TEXT BLOCK —

=-=-=

* [Qemu-devel] [PULL 1/4] tcg/arm: Fix double-word comparisons
2018-01-12 21:06 [Qemu-devel] [PULL 0/4] TCG queued patches Richard Henderson
@ 2018-01-12 21:06 ` Richard Henderson
2018-01-12 21:06 ` [Qemu-devel] [PULL 2/4] tcg/arm: Support tlb offsets larger than 64k Richard Henderson
` (4 subsequent siblings)
5 siblings, 0 replies; 7+ messages in thread
From: Richard Henderson @ 2018-01-12 21:06 UTC (permalink / raw)
To: qemu-devel; +Cc: peter.maydell, aurelien, Richard Henderson
From: Richard Henderson <rth@twiddle.net>
The code sequence we were generating was only good for unsigned
comparisons. For signed comparisions, use the sequence from gcc.
Fixes booting of ppc64 firmware, with a patch changing the code
sequence for ppc comparisons.
Tested-by: Michael Roth <mdroth@linux.vnet.ibm.com>
Signed-off-by: Richard Henderson <rth@twiddle.net>
---
tcg/arm/tcg-target.inc.c | 112 +++++++++++++++++++++++++++++++++--------------
1 file changed, 80 insertions(+), 32 deletions(-)
diff --git a/tcg/arm/tcg-target.inc.c b/tcg/arm/tcg-target.inc.c
index 98a12535a5..b9890c8bd8 100644
--- a/tcg/arm/tcg-target.inc.c
+++ b/tcg/arm/tcg-target.inc.c
@@ -239,10 +239,11 @@ static void patch_reloc(tcg_insn_unit *code_ptr, int type,
}
}
-#define TCG_CT_CONST_ARM 0x100
-#define TCG_CT_CONST_INV 0x200
-#define TCG_CT_CONST_NEG 0x400
-#define TCG_CT_CONST_ZERO 0x800
+#define TCG_CT_CONST_ARM 0x0100
+#define TCG_CT_CONST_INV 0x0200
+#define TCG_CT_CONST_NEG 0x0400
+#define TCG_CT_CONST_INVNEG 0x0800
+#define TCG_CT_CONST_ZERO 0x1000
/* parse target specific constraints */
static const char *target_parse_constraint(TCGArgConstraint *ct,
@@ -258,6 +259,9 @@ static const char *target_parse_constraint(TCGArgConstraint *ct,
case 'N': /* The gcc constraint letter is L, already used here. */
ct->ct |= TCG_CT_CONST_NEG;
break;
+ case 'M':
+ ct->ct |= TCG_CT_CONST_INVNEG;
+ break;
case 'Z':
ct->ct |= TCG_CT_CONST_ZERO;
break;
@@ -351,8 +355,7 @@ static inline int check_fit_imm(uint32_t imm)

=-=-=

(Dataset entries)
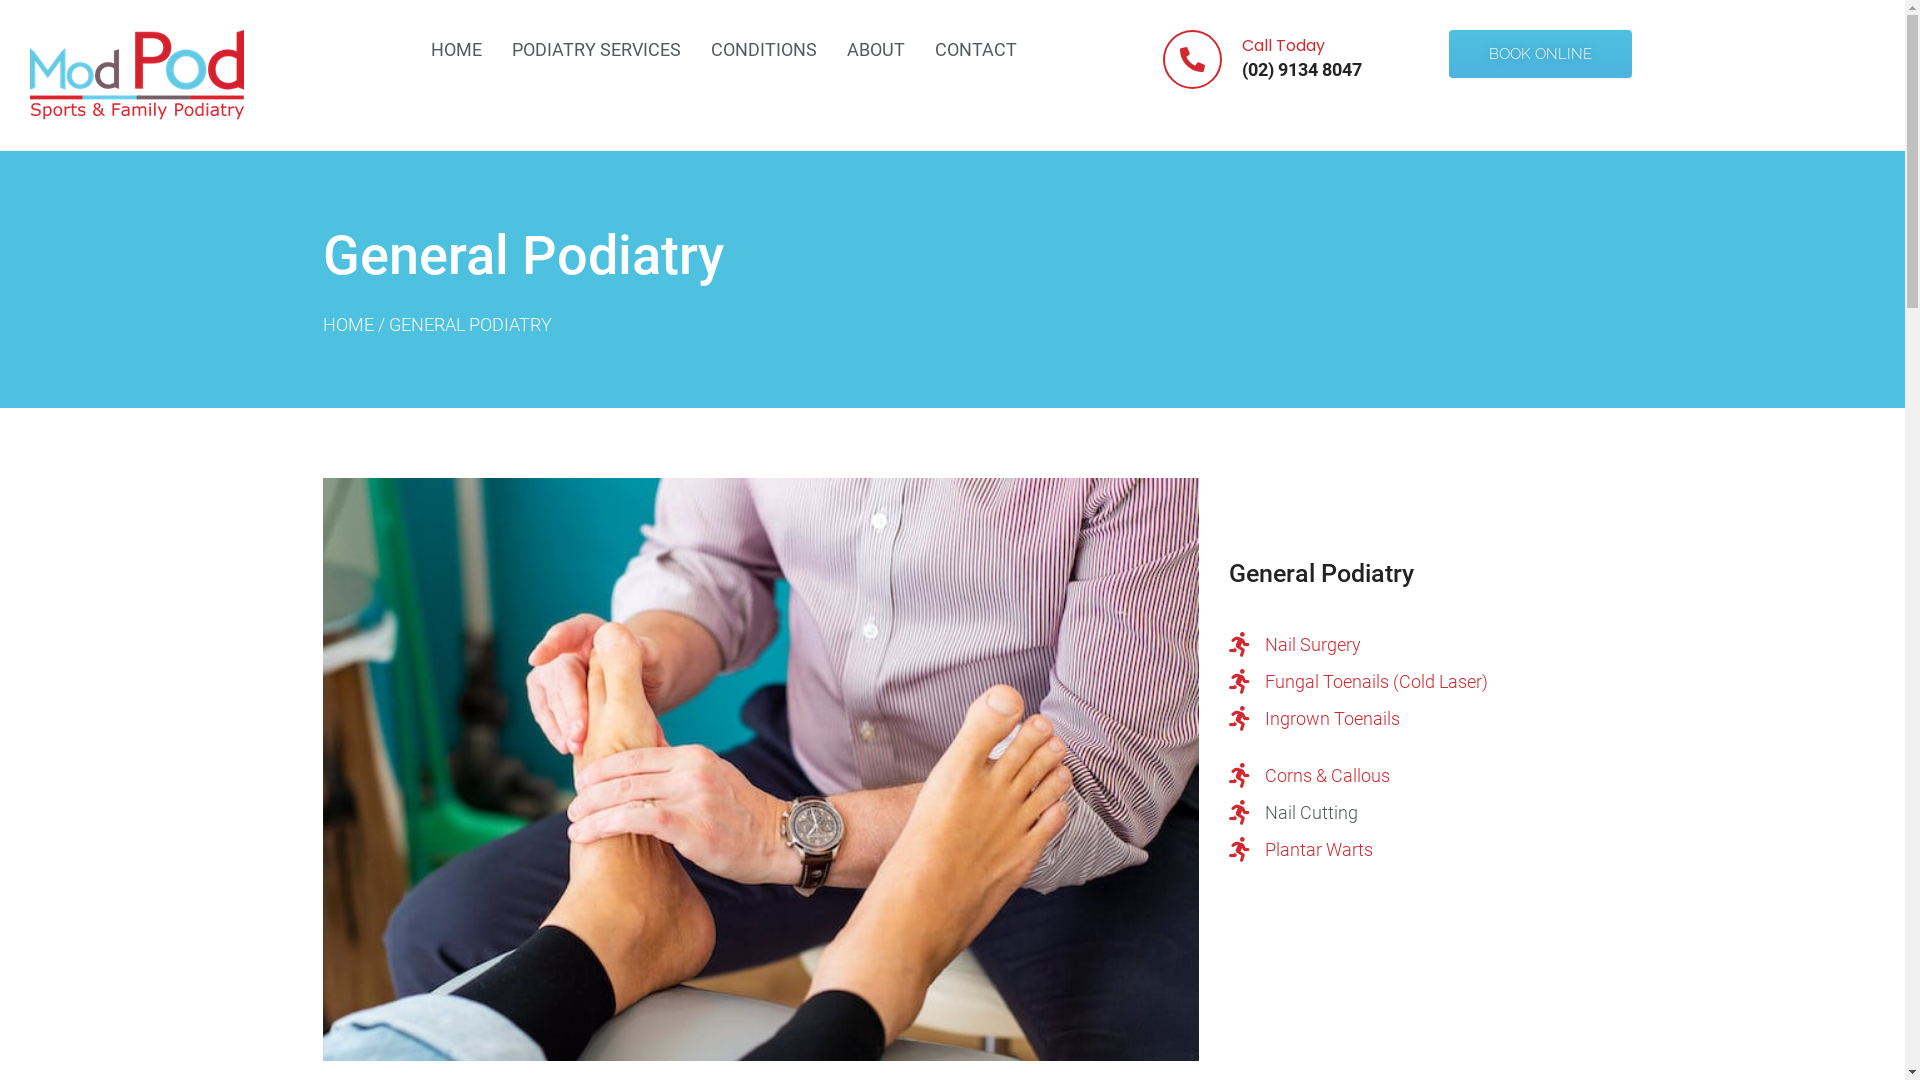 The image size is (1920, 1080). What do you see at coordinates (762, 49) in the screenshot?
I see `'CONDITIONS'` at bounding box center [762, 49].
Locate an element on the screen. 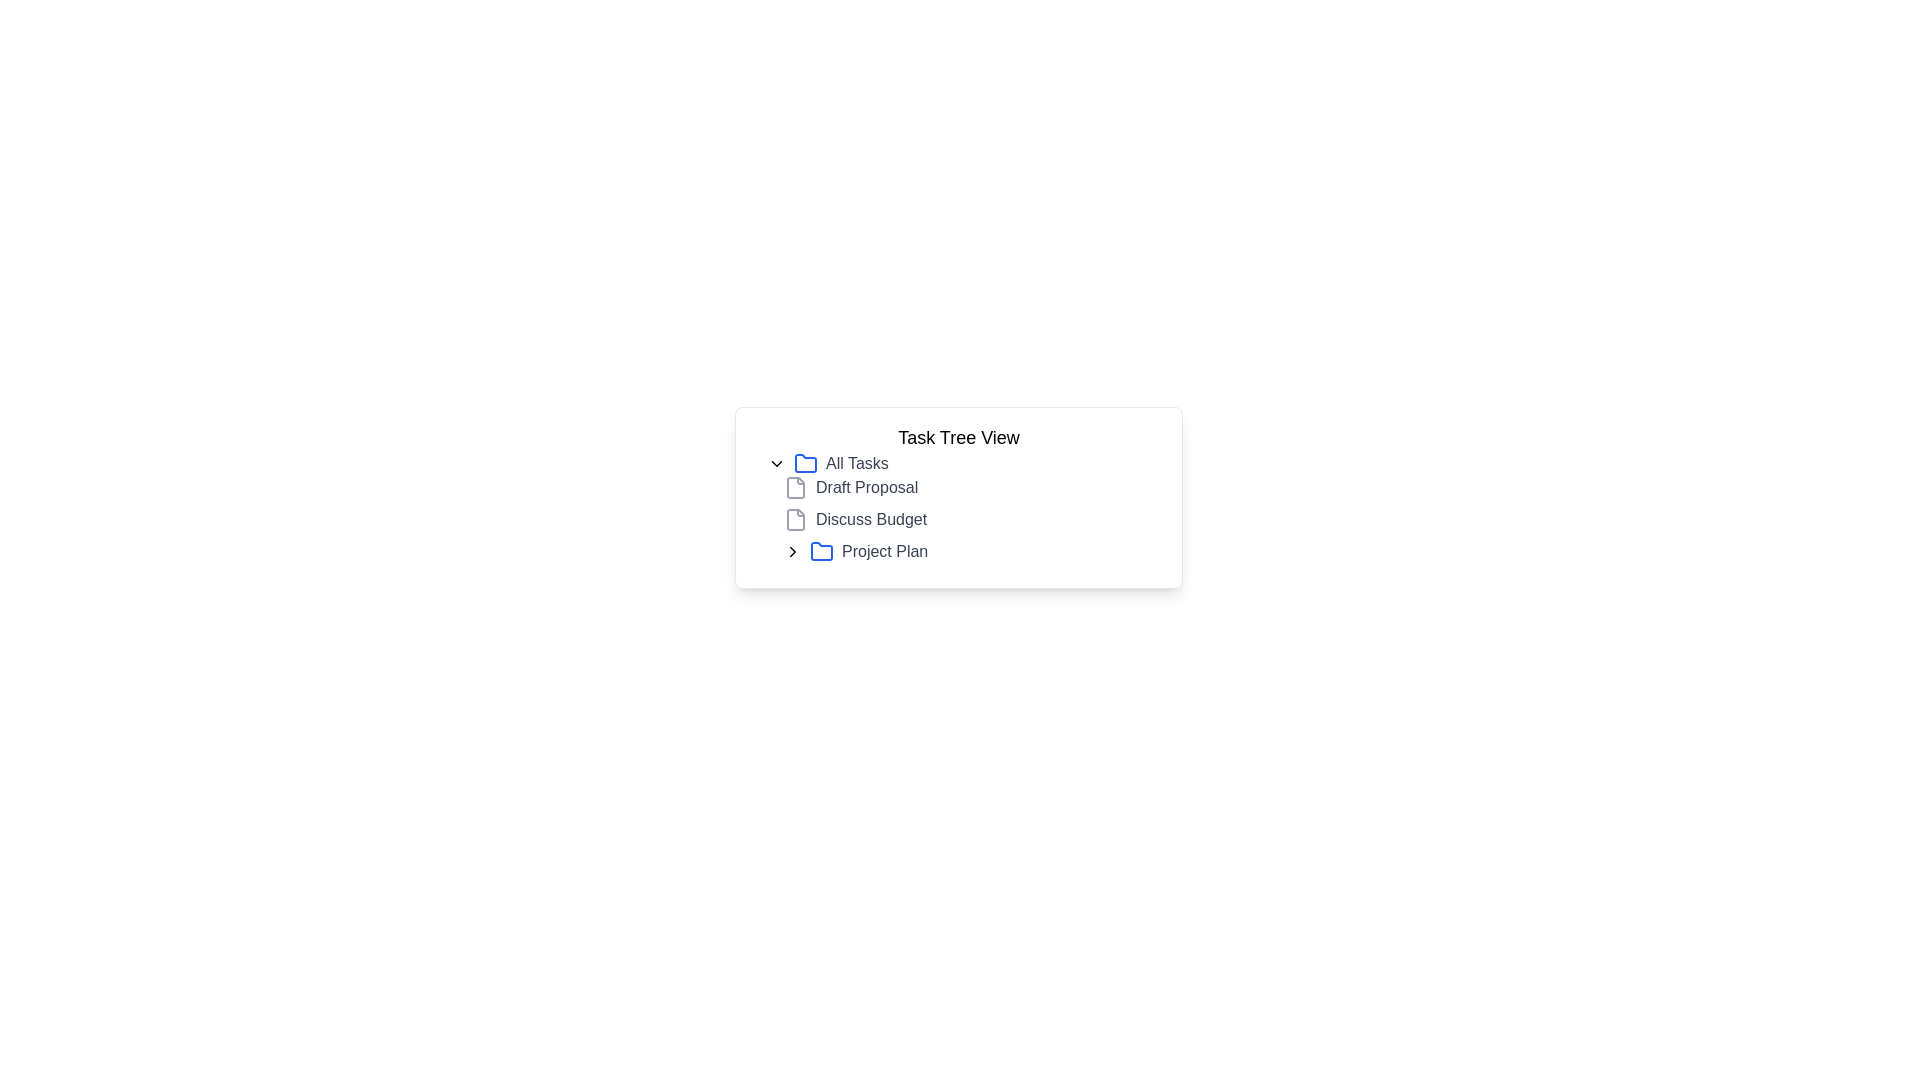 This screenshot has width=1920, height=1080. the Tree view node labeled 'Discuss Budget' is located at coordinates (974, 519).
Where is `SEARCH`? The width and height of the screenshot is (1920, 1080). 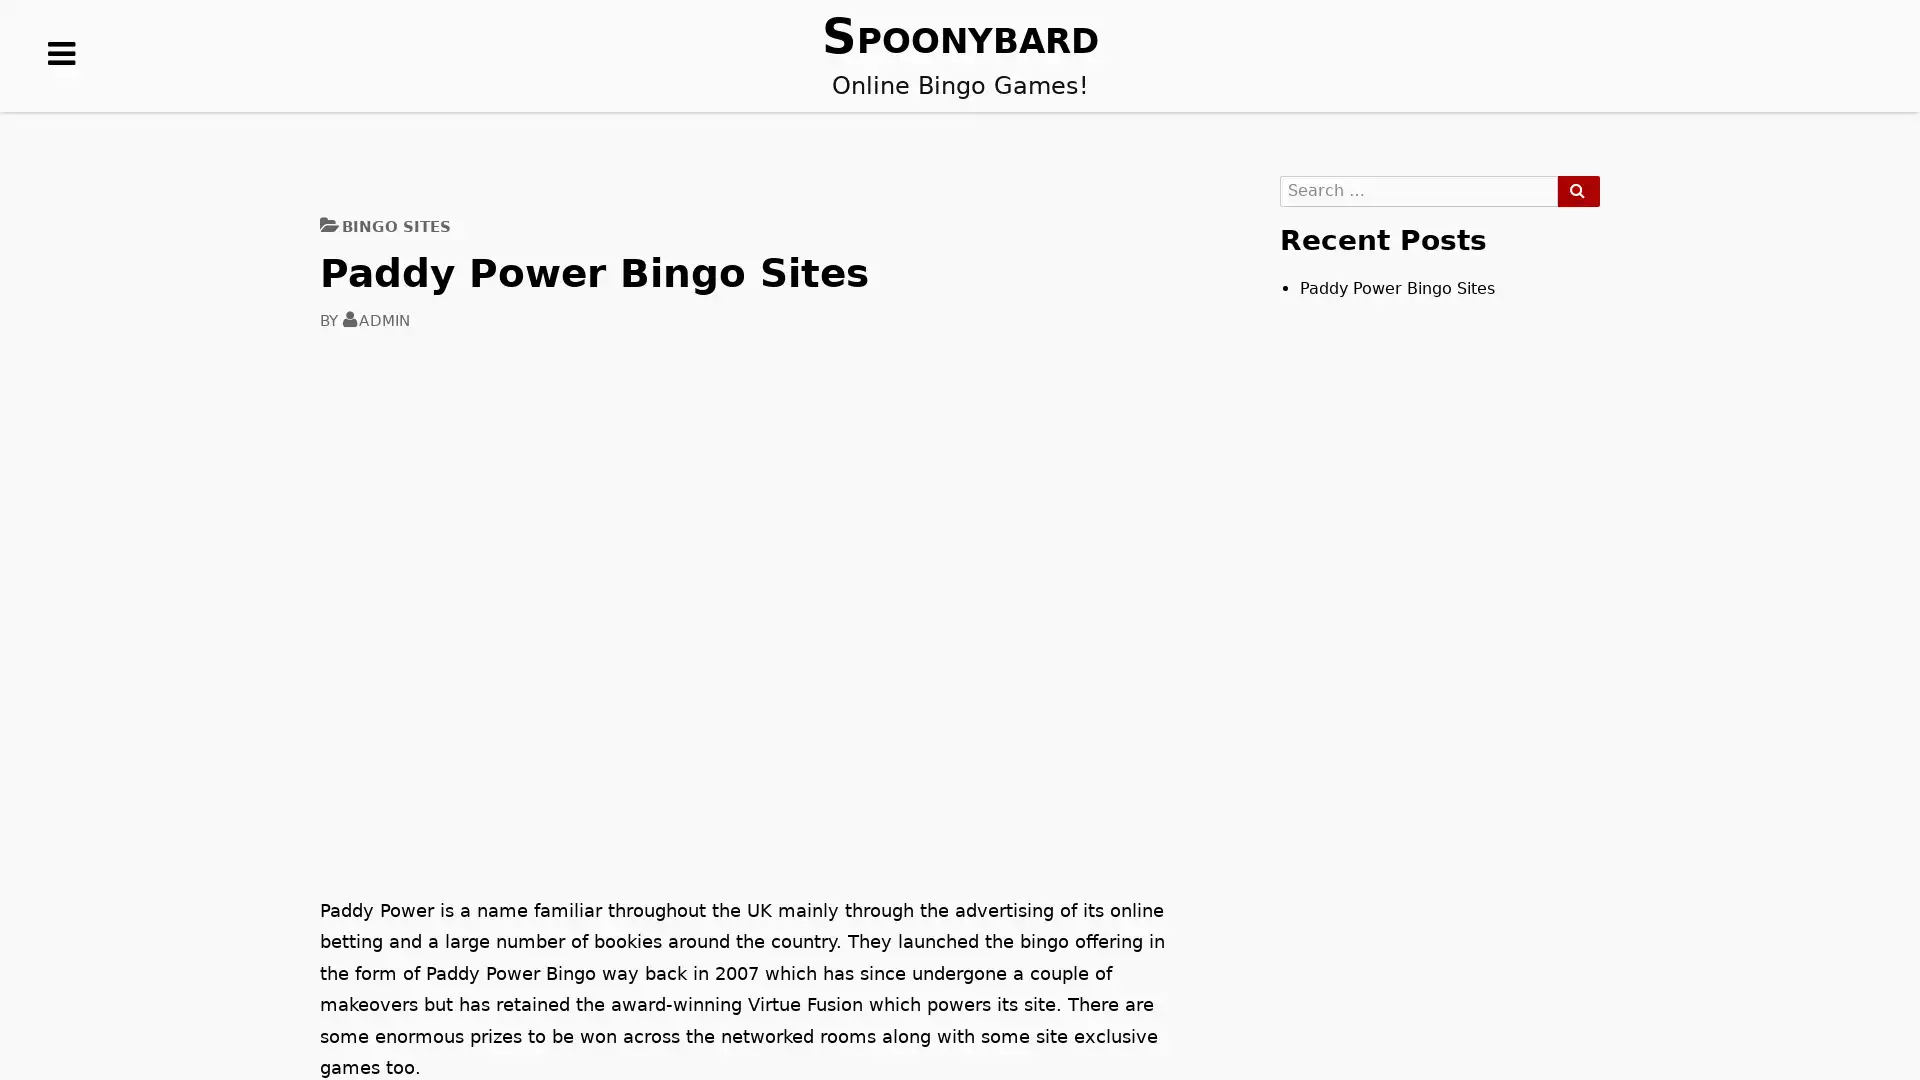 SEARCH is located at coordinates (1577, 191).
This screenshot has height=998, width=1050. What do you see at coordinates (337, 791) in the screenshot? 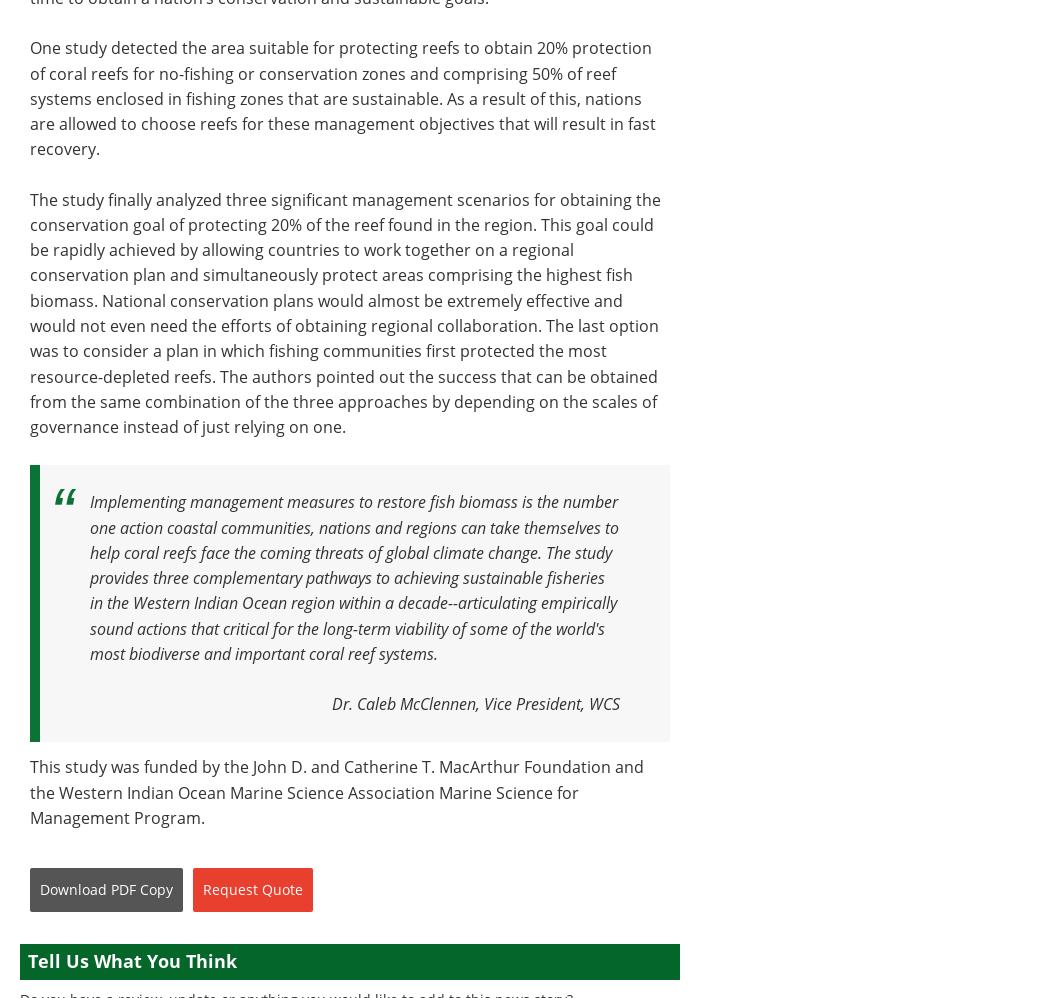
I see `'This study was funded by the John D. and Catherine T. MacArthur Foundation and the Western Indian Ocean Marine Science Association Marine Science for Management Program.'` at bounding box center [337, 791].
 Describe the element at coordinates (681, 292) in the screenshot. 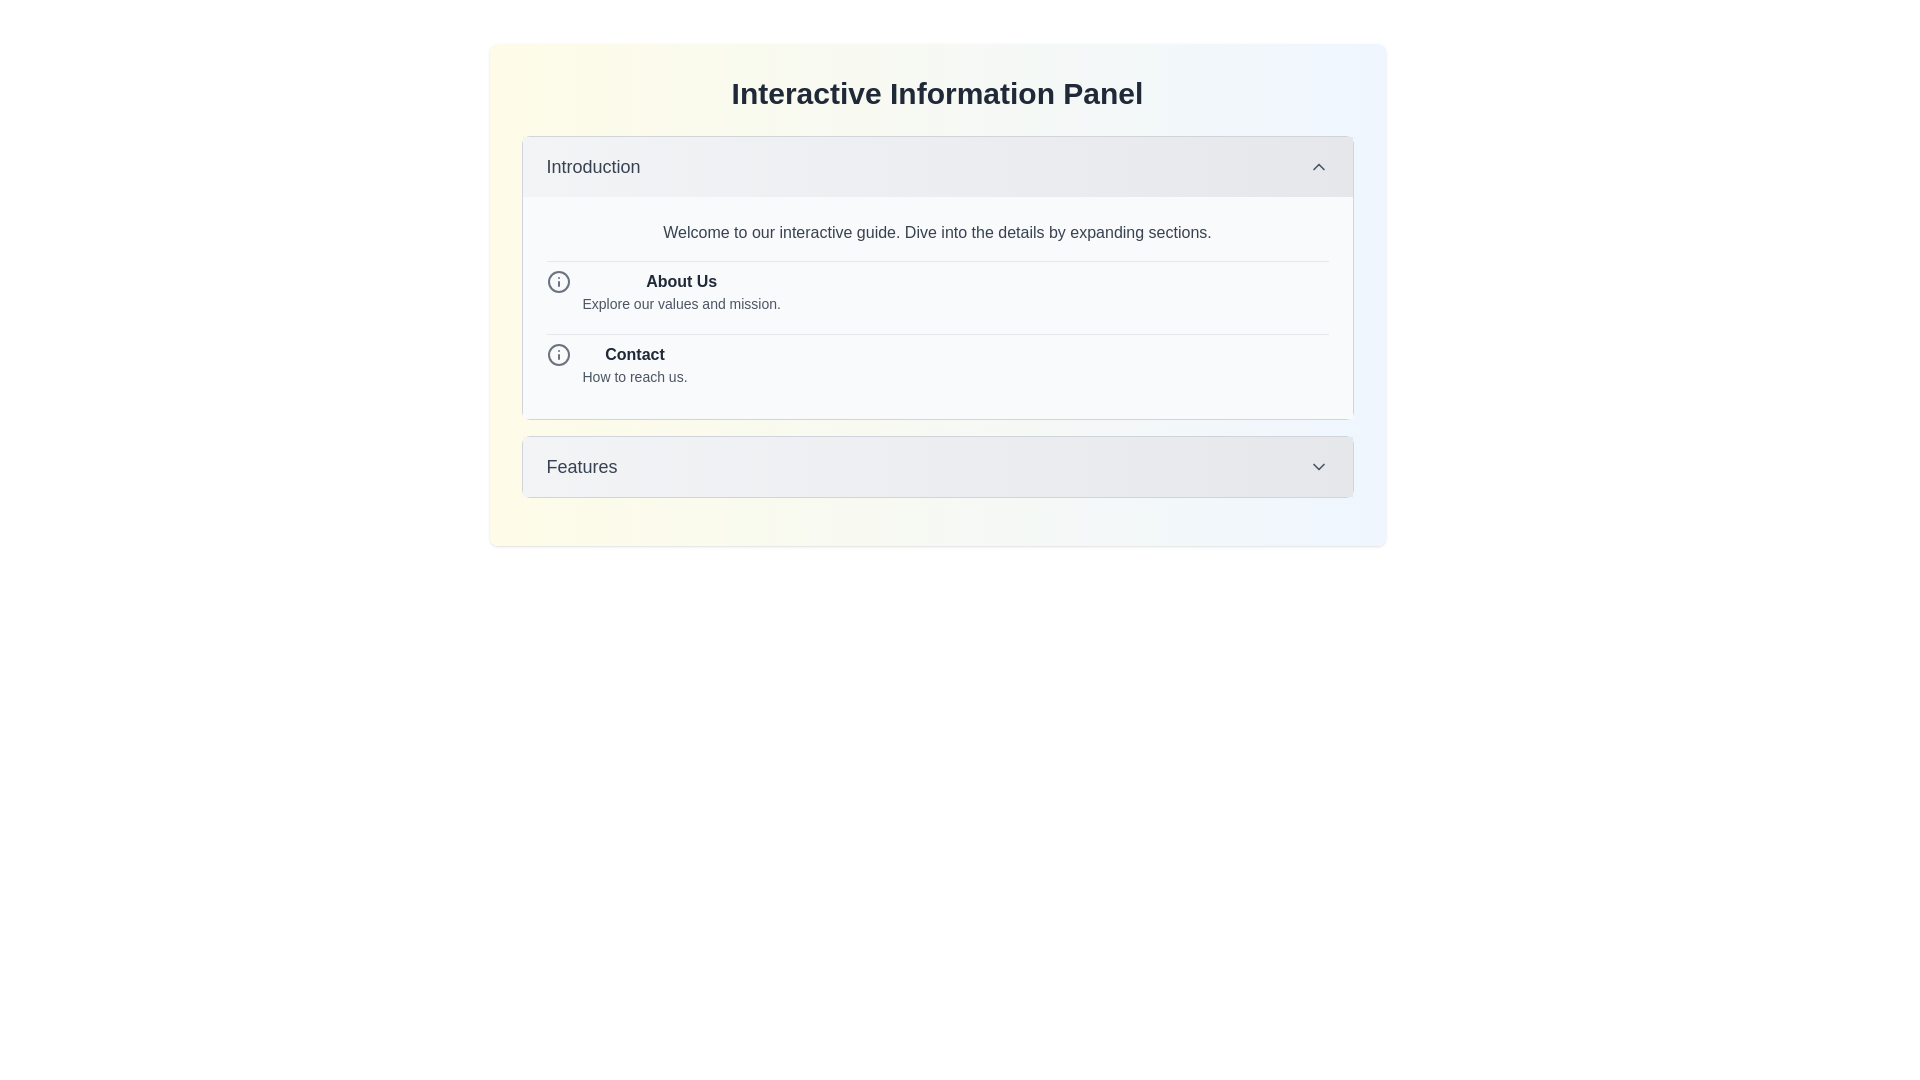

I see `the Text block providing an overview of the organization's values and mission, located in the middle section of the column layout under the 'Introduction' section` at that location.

=-=-=

OBJECTIVE — Can you transcribe the stretch of the tcg/arm patch message that opens with the words containing "5 siblings, 0" and closes with "for ppc comparisons."?

EXERCISE OUTPUT —
5 siblings, 0 replies; 7+ messages in thread
From: Richard Henderson @ 2018-01-12 21:06 UTC (permalink / raw)
To: qemu-devel; +Cc: peter.maydell, aurelien, Richard Henderson
From: Richard Henderson <rth@twiddle.net>
The code sequence we were generating was only good for unsigned
comparisons. For signed comparisions, use the sequence from gcc.
Fixes booting of ppc64 firmware, with a patch changing the code
sequence for ppc comparisons.